**Prompt**
According to the budget update summary below, on what date will the final budget return to the board for approval?

**Selected passage**
---*---
Finance staff reviewed updates to the draft fiscal budget at the Committee of the Whole on April 20, reporting higher expected tax increment financing (TIF) receipts and several timing changes.
Jason, presenting the revenue side of the draft, said final 2025 equalized assessed value numbers pushed Route 31 TIF revenue from about $807,500 to roughly $1,000,006.42, and increased United TIF revenue from $1,630,000 to $2,377,000. He said the transfer from Route 31 to United TIF would increase to close out Route 31.
On the water fund, Jason said a $1.5 million water impact fee will likely be delayed into fiscal year 2027–28 because the project that triggers it postponed opening. He said water‑sales revenue projections were raised based on recently proposed rate changes, increasing expected water revenue to about $4,991,000.
On expenditures, staff proposed adding two part‑time seasonal public‑works employees (increasing related FICA and creating about 0.75 FTE net change) using savings from an anticipated reduction in a sales‑tax rebate line item. The general‑fund salary line for part‑time seasonals would double from the placeholder in the packet.
Staff said these adjustments will be reflected in the final budget that returns to the board for approval on May 4.
Next steps: the board will review the updated budget on May 4; trustees asked clarifying questions but did not object to staff moving these numbers into the final packet.
---*---
**Extracted entries**
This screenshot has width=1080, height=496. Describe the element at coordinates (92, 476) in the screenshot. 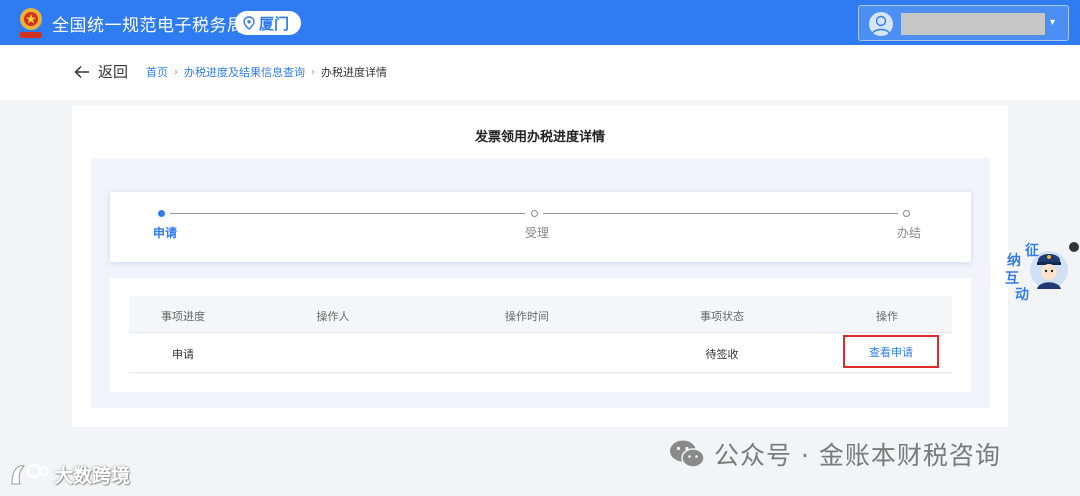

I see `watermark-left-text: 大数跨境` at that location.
---*---
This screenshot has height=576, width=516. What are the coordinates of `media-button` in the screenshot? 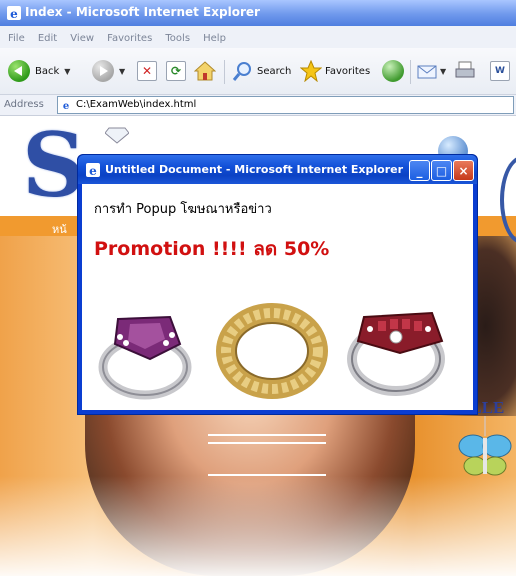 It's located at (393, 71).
---*---
**Your response**
May 4